* **Written tasks**
• A. Translate this sentence from the Horace passage into Spanish: "Wherefore, live undaunted; and oppose gallant breasts against the strokes of adversity."
• B. Write out the Horace passage from "Often misattributed to" up to and including "Constancy your shield.", with no changes.
• C. According to the Horace passage, to whom is the quotation often misattributed?

Horace (65–8 BC) Roman poet, satirist, soldier, politician [Quintus Horatius Flaccus]
Satires [Saturae, Sermones], Book 2, # 2 “Quae virtus et quanta,” l. 135ff (2.2.135-136) (30 BC) [tr. Wickham (1903)]
    (Source)

Often misattributed to Cicero.

(Source (Latin)). Alternate translations:

Live bravely then,
And in all troubles quit your selves like men.
[tr. A. B.; ed. Brome (1666)]

Then live Resolv'd, my Sons, refuse to yield,
And when Fates press make Constancy your shield.
[tr. Creech (1684)]

Then be not with your present lot deprest,
And meet the future with undaunted breast
[tr. Francis (1747)]

Bear up then, Boys! and stem the adverse tide,
Patience your stay and providence your guide!
[tr. Howes (1845)]

Wherefore, live undaunted; and oppose gallant breasts against the strokes of adversity.
[tr. Smart/Buckley (1853)]

So, then, live bravely on, and bravely stem adversity's opposing stream.
[tr. Millington (1870)]

Then live like men of courage, and oppose
Stout hearts to this and each ill wind that blows.

* **Supplied records**
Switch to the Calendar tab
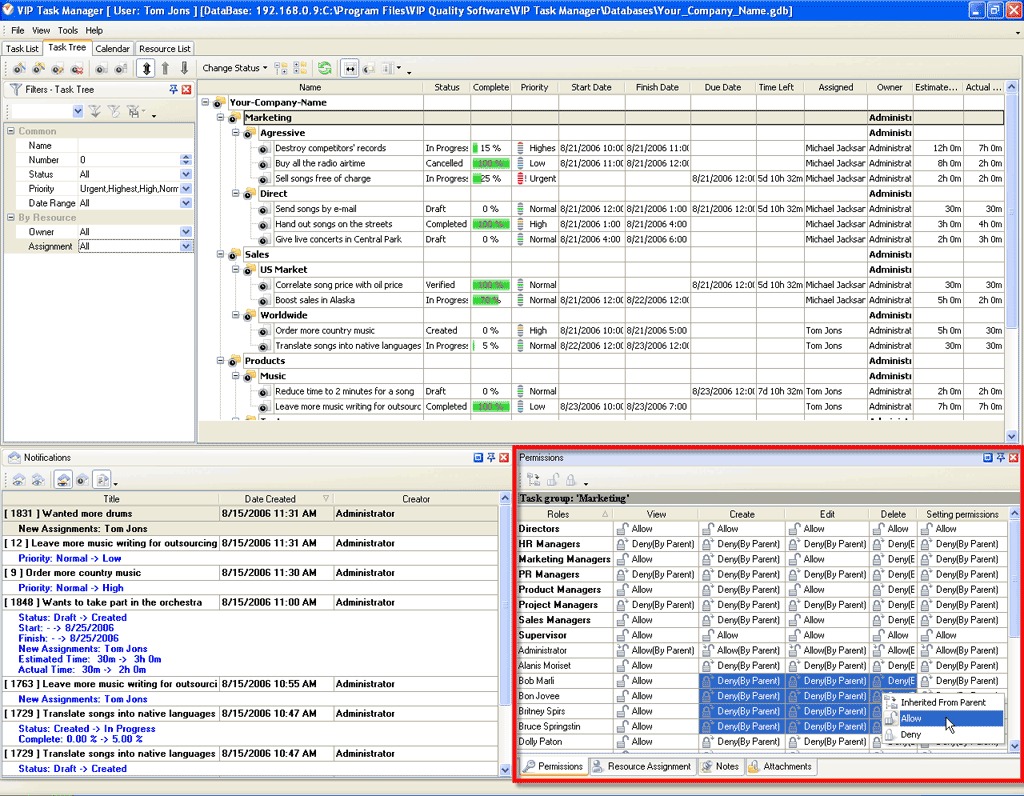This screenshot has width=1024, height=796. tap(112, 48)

--

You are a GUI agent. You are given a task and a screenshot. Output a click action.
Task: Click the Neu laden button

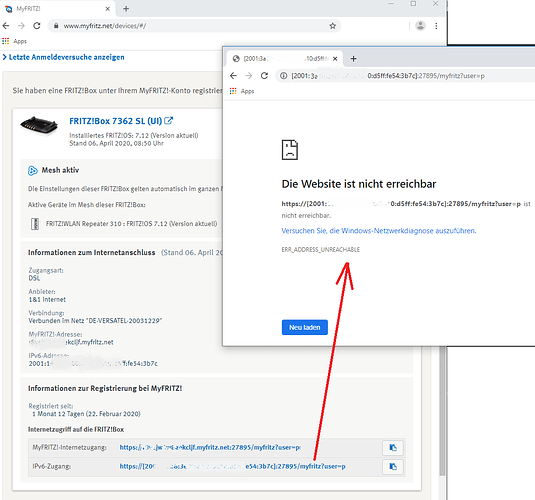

---

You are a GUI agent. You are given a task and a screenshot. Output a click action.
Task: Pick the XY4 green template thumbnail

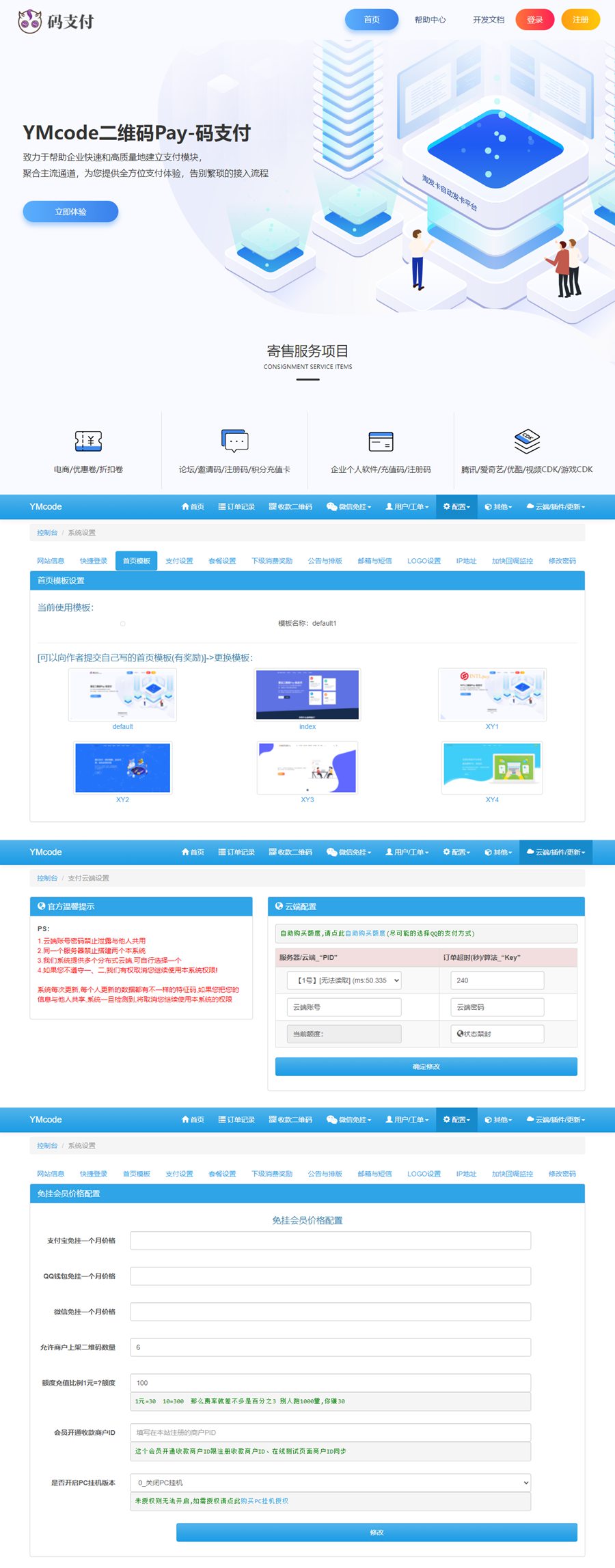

* **Answers to the tasks**
• A. Por tanto, vivid sin temor; y oponed pechos valerosos a los golpes de la adversidad.

• B.
Often misattributed to Cicero.

(Source (Latin)). Alternate translations:

Live bravely then,
And in all troubles quit your selves like men.
[tr. A. B.; ed. Brome (1666)]

Then live Resolv'd, my Sons, refuse to yield,
And when Fates press make Constancy your shield.

• C. Cicero